Pizza with Fromage Blanc and Smoked Salmon

  • 1/3 cup Fromage Blanc or Marscapone
  • 4 slices smoked salmon
  • 1/2 lemon
  • 1 tablespoon chopped fresh dill

Prep oven per Mugnaini Pizza Oven Protocol.

Spread Fromage Blanc onto pizza dough using the back of a spoon. Place in wood-fired oven and bake until pizza is done, about 2 minutes.

Remove and arrange salmon on top. Squeeze lemon over salmon and sprinkle with fresh dill.

Pizza with Fontina and Braised Mushrooms

  • 2 tablespoons extra virgin olive oil
  • 2 cups assorted raw mushrooms, thinly sliced
  • 1 clove garlic, minced
  • 1/4 cup white wine
  • 1 teaspoon chopped fresh tarragon
  • 1 teaspoon chopped fresh parsley
  • 1 tablespoon grated Parmigiano
  • 4 slices Fontina cheese

Prep oven per Mugnaini Pizza Oven Protocol.

Heat olive oil in a sauté pan over medium heat. When oil is hot, add mushrooms and cook until mushrooms are soft and liquid is absorbed. Add garlic, stir and cook for 1 minute. Add white wine and cook for 1-2 minutes more. Remove from heat and stir in herbs.

Place Fontina cheese on pizza dough. Top with sautéed mushrooms and sprinkle with Parmigiano. Place in wood-fired oven and bake until done, about 2 -3 minutes.

Pizza With Caramelized Onions, Fresh Thyme, and Maytag Blue Cheese

  • 2 tablespoons extra virgin olive oil
  • 2 cups thinly sliced yellow onions
  • Pinch salt
  • 1 teaspoon chopped fresh thyme
  • 2 tablespoons crumbled Maytag blue cheese

Prep oven per Mugnaini Pizza Oven Protocol.

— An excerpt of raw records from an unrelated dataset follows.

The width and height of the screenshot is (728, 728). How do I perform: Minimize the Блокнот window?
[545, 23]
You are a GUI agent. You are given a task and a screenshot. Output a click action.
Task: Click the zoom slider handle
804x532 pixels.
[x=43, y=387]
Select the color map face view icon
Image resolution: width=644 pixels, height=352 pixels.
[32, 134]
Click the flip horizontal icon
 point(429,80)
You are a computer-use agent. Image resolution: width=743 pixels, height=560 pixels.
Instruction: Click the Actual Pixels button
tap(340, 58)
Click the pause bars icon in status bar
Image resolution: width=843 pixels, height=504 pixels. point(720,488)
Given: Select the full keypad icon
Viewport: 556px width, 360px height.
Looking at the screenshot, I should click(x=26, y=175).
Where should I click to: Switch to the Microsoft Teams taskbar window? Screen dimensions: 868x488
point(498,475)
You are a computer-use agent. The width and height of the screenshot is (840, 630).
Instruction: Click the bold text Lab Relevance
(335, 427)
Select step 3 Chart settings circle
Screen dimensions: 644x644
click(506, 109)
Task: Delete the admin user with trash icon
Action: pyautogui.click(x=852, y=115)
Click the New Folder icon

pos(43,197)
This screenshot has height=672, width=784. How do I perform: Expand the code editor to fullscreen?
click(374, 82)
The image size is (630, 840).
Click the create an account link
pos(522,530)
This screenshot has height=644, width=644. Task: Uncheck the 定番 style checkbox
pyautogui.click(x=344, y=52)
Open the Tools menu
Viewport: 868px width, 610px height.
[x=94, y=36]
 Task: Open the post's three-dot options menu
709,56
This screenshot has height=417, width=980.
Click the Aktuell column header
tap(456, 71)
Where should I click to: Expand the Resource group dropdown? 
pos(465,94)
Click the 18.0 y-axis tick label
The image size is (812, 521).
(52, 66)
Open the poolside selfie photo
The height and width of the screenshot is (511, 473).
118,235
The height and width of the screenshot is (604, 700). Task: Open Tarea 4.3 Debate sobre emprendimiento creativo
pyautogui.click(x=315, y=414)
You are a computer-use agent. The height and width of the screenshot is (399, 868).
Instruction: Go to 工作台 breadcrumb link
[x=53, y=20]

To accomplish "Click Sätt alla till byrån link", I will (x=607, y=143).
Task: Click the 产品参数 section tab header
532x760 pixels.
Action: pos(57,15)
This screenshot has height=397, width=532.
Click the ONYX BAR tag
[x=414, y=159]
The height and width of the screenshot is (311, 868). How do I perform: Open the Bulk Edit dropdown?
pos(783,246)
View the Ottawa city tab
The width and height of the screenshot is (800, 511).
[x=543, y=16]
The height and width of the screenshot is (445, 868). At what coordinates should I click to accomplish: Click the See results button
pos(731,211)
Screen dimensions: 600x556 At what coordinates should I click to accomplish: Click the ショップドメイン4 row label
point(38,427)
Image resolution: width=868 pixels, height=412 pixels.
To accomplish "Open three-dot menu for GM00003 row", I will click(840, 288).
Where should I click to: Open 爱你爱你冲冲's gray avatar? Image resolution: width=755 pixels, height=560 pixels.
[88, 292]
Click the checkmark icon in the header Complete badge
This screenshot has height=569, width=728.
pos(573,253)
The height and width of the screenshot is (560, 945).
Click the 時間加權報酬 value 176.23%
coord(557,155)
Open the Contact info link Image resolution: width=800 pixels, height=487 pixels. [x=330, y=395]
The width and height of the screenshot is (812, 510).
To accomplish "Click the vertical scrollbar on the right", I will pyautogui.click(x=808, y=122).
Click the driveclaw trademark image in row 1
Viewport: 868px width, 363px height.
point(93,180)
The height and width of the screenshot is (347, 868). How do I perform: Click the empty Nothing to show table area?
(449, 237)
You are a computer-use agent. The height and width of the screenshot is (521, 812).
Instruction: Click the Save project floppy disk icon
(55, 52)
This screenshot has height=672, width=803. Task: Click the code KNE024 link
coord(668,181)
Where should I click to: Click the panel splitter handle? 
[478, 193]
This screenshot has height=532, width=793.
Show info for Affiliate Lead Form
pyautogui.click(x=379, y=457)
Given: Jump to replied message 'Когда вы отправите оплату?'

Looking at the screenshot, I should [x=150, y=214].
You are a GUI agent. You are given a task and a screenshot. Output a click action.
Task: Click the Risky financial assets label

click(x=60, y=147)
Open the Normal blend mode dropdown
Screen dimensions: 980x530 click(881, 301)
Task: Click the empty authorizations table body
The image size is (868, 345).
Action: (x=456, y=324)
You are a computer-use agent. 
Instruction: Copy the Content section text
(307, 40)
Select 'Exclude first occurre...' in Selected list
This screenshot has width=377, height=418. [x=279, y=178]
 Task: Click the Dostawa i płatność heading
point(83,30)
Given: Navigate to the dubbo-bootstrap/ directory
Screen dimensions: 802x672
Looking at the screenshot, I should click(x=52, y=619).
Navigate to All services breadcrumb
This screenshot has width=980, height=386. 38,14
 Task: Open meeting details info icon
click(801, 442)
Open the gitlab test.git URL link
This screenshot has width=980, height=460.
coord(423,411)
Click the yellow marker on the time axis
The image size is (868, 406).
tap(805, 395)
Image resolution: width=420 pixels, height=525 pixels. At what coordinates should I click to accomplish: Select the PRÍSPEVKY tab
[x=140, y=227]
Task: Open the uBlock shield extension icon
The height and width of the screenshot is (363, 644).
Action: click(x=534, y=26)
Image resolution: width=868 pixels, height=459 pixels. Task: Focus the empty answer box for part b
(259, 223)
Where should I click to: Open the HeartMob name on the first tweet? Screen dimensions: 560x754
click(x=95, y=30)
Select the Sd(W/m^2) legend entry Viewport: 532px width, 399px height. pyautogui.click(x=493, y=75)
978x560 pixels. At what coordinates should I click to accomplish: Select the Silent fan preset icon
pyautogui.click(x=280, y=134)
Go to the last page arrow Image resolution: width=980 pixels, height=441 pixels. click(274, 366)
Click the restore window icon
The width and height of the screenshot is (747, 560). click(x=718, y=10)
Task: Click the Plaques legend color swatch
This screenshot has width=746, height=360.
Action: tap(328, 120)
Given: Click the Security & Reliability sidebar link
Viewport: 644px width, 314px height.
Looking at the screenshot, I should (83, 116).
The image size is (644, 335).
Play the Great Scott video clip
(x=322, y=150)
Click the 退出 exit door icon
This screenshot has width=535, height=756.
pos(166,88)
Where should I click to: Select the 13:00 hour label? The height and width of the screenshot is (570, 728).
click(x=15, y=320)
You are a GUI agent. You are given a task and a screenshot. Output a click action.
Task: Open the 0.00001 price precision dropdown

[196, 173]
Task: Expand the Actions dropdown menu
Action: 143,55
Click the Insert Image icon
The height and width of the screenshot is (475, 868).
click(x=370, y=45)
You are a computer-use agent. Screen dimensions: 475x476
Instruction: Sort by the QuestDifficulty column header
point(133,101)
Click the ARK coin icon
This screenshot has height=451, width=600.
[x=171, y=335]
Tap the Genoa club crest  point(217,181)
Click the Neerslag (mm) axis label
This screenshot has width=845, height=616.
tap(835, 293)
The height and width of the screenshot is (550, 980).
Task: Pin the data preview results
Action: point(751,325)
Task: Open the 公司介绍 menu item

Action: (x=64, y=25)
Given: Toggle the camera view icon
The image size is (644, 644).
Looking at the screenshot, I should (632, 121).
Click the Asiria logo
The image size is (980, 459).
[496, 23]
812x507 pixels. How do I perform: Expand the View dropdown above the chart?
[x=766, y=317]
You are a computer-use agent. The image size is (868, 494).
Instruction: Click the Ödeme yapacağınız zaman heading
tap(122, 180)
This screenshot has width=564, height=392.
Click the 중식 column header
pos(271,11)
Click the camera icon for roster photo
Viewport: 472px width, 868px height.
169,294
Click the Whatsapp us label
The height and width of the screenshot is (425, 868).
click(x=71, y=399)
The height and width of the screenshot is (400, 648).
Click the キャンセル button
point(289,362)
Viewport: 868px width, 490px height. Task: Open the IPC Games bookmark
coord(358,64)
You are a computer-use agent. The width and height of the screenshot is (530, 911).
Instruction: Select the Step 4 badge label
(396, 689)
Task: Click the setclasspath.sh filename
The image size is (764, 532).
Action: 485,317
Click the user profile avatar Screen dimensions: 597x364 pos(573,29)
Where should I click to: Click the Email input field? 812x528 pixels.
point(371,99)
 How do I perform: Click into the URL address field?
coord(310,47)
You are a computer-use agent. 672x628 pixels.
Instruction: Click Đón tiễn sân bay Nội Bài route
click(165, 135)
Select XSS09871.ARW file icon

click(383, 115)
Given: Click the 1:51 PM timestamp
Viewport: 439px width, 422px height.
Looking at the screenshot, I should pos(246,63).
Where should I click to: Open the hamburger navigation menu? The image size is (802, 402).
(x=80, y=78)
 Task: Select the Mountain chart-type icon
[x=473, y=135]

Heat olive oil in sauté pan over low heat. Add onions with a pinch of salt. Cook, stirring occasionally over low heat until onions are caramelized, 45-50 minutes. Do not raise heat and “fry” onions. Remove from heat and stir in thyme. Spread onion mixture over pizza dough and top with blue cheese. Place in wood-fired oven and bake until done, about 2 minutes.